**Письменное задание 1**
Как, согласно тексту о Пастернаке, назвала его Анна Ахматова?
====== Текст документа ======
Борис Пастернак в воспоминаниях современников
Виктор Боков

Виктор Боков

СОБЕСЕДНИК РОЩ

Анна Ахматова назвала Пастернака собеседником рощ. Он таким и был. Природы праздный соглядатай — определил себя Фет. Пастернак не был праздным, в природе он был деятельным. Я видел его в саду с лопатой, с засученными рукавами, вдохновен­но копающим гряды, славящим языческое плодородье. Он был вписан в Переделкино, как знаменитая древняя церковь, как са­маринский пруд, как сосны по дороге на станцию.

Природа Переделкина вся в его стихах. Он был весь распахнут пространству, в его поэтической печи гудела мощная тяга — дрожат гаражи автобазы. Это его строка, это сам он рвался, как нетерпели­вый конь, в просторы. Он был размашист в почерке, в шаге, в по­ступке.

В канаве билось сто сердец!

Это и дождь, и сам Пастернак, слепок с его натуры, его одер­жимый импрессионизм.
======
**Письменное задание 2**
Посчитайте строки записей, где есть слово «icon» с учетом регистра, и укажите только число.
====== Фрагменты записей ======
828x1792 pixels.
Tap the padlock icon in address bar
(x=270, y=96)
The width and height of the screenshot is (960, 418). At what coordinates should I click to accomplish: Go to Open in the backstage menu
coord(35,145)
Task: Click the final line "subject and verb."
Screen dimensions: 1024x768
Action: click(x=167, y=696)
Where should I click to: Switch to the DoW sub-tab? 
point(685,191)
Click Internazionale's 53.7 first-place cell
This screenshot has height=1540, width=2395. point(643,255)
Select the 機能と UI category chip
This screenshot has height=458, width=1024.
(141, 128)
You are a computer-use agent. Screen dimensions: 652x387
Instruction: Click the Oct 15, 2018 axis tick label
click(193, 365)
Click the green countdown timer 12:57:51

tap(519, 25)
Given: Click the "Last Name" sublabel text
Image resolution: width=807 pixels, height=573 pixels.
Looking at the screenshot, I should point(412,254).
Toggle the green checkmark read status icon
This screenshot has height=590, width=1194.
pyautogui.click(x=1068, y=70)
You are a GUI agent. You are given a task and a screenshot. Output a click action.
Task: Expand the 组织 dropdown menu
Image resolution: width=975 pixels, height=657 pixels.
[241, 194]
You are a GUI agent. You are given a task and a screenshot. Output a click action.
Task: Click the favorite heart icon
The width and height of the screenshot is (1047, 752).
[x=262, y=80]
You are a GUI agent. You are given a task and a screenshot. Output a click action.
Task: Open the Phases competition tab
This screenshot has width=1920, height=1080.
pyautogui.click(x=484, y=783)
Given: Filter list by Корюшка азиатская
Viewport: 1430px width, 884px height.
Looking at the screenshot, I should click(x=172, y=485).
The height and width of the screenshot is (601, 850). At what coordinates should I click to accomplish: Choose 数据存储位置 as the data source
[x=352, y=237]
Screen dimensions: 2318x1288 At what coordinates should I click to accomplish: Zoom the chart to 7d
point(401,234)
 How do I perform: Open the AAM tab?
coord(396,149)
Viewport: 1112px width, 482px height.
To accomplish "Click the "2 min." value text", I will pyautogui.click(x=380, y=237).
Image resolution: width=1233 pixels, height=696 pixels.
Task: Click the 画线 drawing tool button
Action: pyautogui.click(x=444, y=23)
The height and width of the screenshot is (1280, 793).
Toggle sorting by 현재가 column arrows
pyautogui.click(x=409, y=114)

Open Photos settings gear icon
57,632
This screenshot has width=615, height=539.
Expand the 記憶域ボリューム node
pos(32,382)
======
**Итоговый результат 1**
Собеседником рощ.

**Итоговый результат 2**
4